O cenário é diferente no segmento de banda larga fixa . Nesse segmento, o índice HHI situa-se em 0,0696, refletindo uma estrutura muito mais descentralizada . O Brasil registrou 54,6 milhões de conexões de banda larga fixa, sendo a fibra óptica a tecnologia dominante, com 43,25 milhões de conexões.

Os operadores de menor porte detêm 57,3% do mercado, embora o trimestre também tenha apresentado sinais de arrefecimento, com uma redução líquida de 0,7 milhão de acessos. Isso sugere que o segmento está entrando em uma fase mais madura, onde o crescimento orgânico está perdendo força e a consolidação está ganhando importância.

Nesse contexto, o relatório identifica a compra da Desktop pela Claro por 2,4 bilhões de reais como um sinal inicial de uma nova rodada de aquisições estratégicas.

O OTT está substituindo os modelos tradicionais.

O relatório também confirma que uma parcela significativa do valor digital está migrando do setor tradicional de telecomunicações. As plataformas OTT representam 90,5% do acesso a conteúdo audiovisual; em contrapartida, a televisão por assinatura continua perdendo espaço.

Algo semelhante está acontecendo com os serviços de voz.
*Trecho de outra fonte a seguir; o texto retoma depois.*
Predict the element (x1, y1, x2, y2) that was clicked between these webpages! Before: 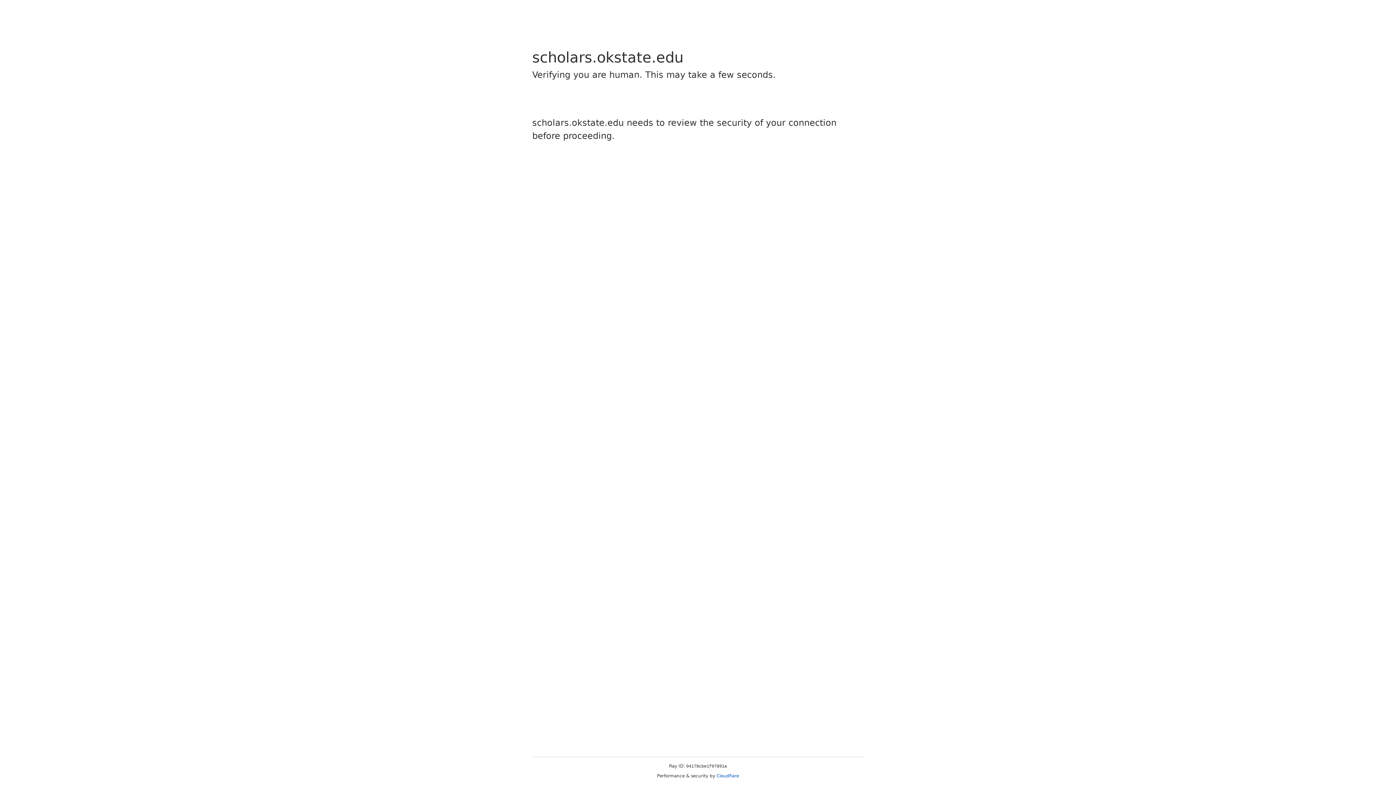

Alguns aplicativos, como o WhatsApp e o Telegram, mantêm uma participação de mercado superior a 54% e estão gradualmente substituindo a telefonia tradicional como principal canal de comunicação.

MVNOs, espectro e satélites

Outra descoberta importante do relatório é que o mercado de operadoras móveis virtuais (MVNOs) também está ganhando escala. As MVNOs cresceram de 1,4 milhão de conexões em 2021 para 9,84 milhões em 2026 , impulsionadas por ofertas focadas em nichos específicos. Datora e Surf Telecom estão entre os players mais dinâmicos desse mercado.

Entretanto, o próximo leilão da faixa de 700 MHz e a atividade na faixa de frequência de 3,5 GHz estão revitalizando o mercado secundário de espectro. Segundo a Anatel, isso será fundamental para a futura expansão das redes móveis.